• _WORK INSTRUCTIONS_: Within the lines below, find those that hold the string "trash" and copy each one.

• _DATASET EXTRACT_:
********************
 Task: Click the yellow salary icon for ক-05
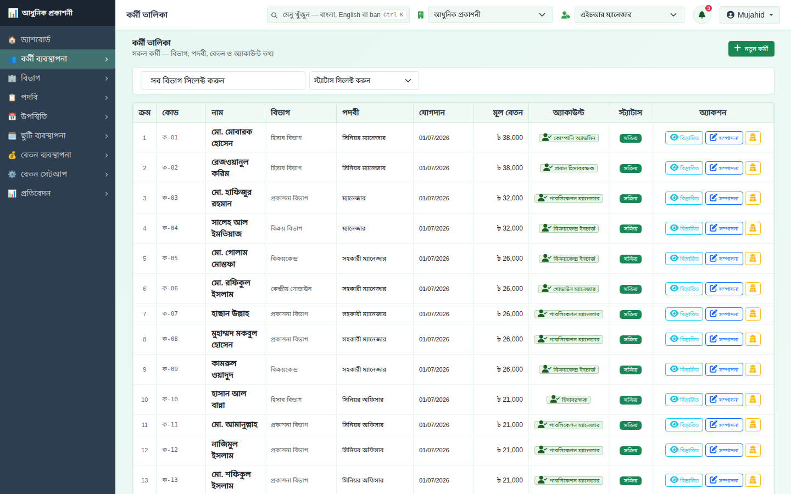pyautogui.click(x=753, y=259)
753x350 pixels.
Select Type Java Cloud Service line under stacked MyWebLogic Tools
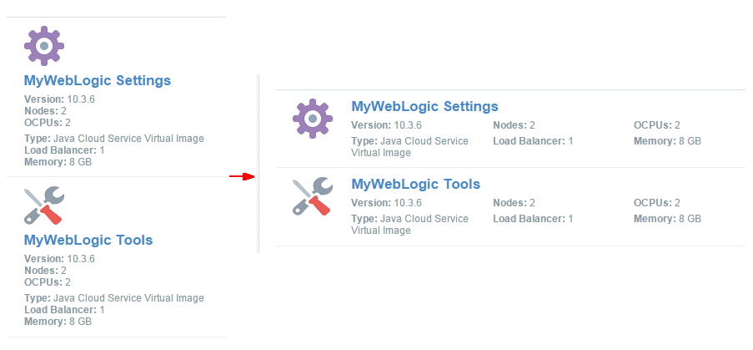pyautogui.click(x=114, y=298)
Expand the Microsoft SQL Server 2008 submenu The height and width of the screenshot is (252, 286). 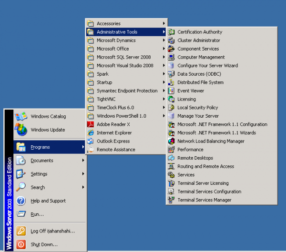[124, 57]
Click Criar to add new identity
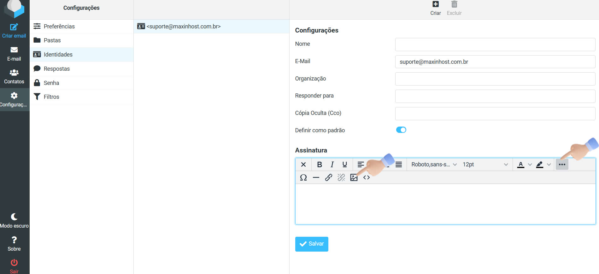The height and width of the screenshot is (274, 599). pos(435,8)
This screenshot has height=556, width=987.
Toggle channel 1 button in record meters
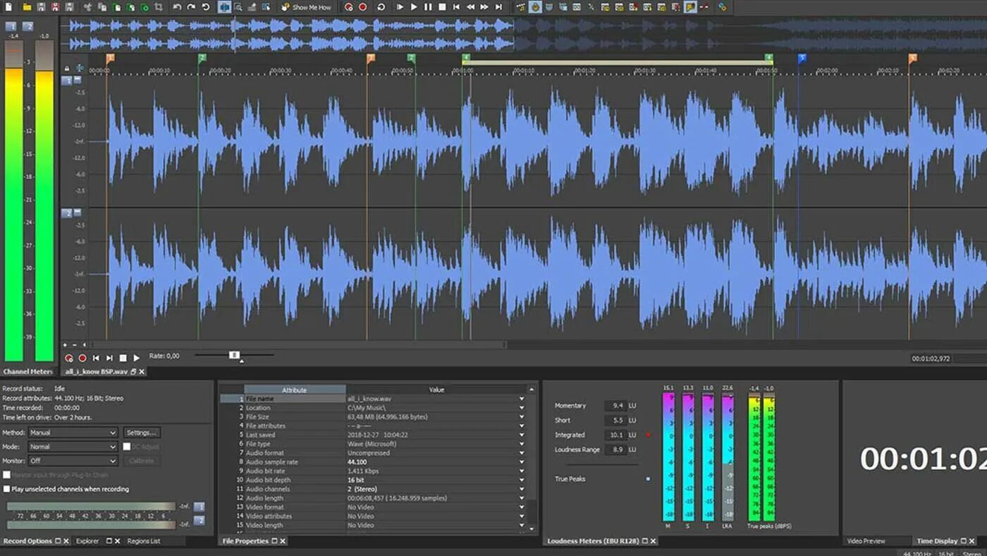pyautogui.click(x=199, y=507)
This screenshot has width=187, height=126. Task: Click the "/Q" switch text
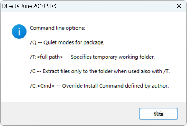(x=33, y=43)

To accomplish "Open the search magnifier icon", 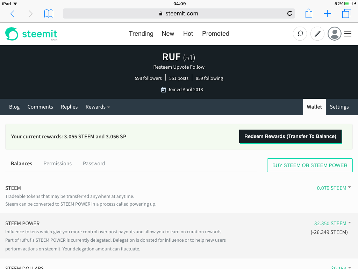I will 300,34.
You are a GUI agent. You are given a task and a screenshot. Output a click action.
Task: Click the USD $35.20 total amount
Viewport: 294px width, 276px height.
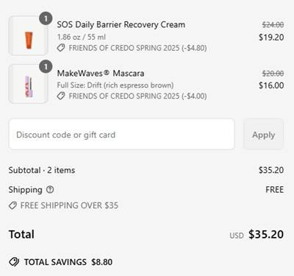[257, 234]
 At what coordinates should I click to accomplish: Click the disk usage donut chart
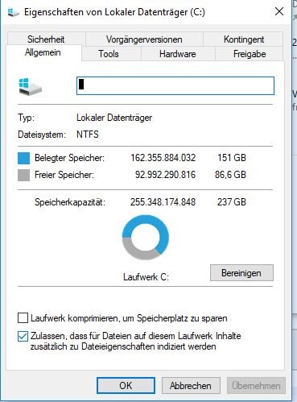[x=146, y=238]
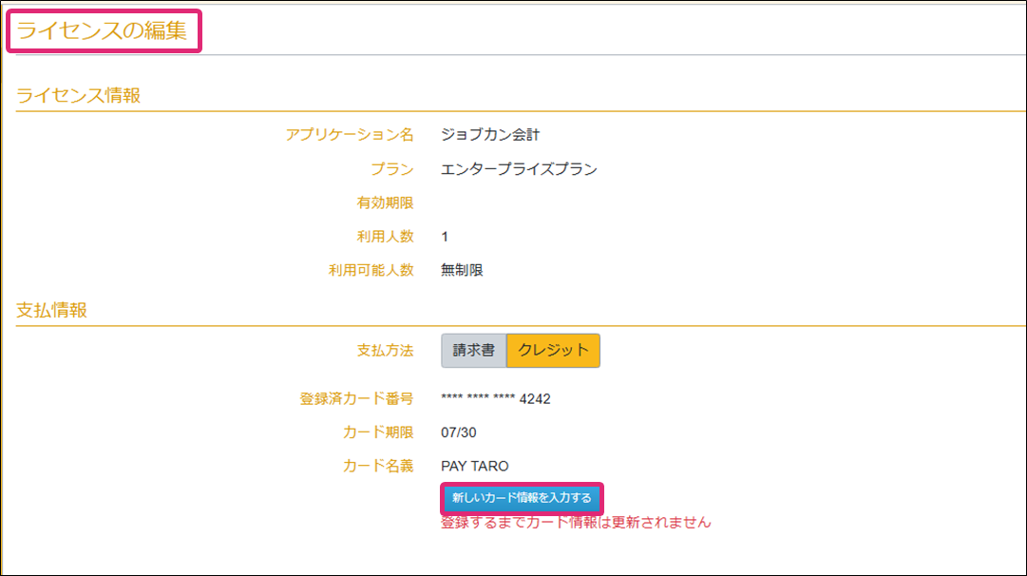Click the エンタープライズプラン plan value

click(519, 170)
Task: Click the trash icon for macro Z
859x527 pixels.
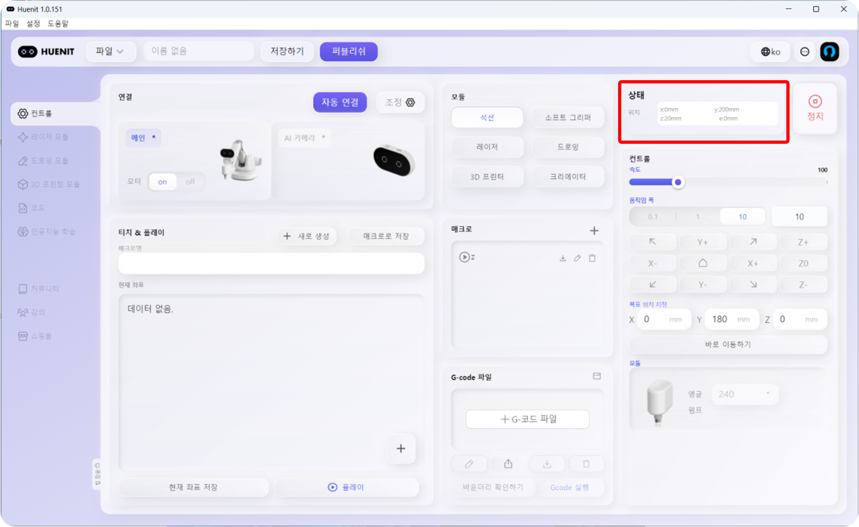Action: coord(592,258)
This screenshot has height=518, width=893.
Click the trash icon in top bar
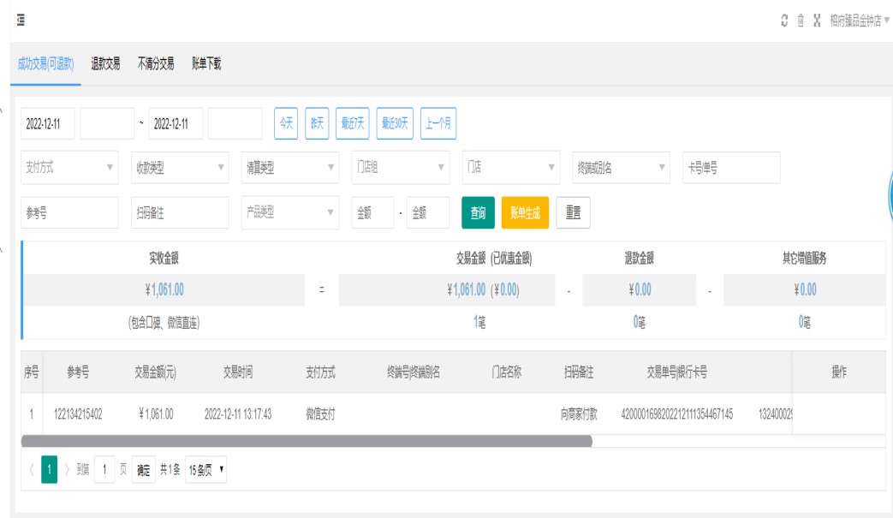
********************
• _YOUR RESPONSE_:
Task: Click the trash icon for macro Z
Click the trash icon in top bar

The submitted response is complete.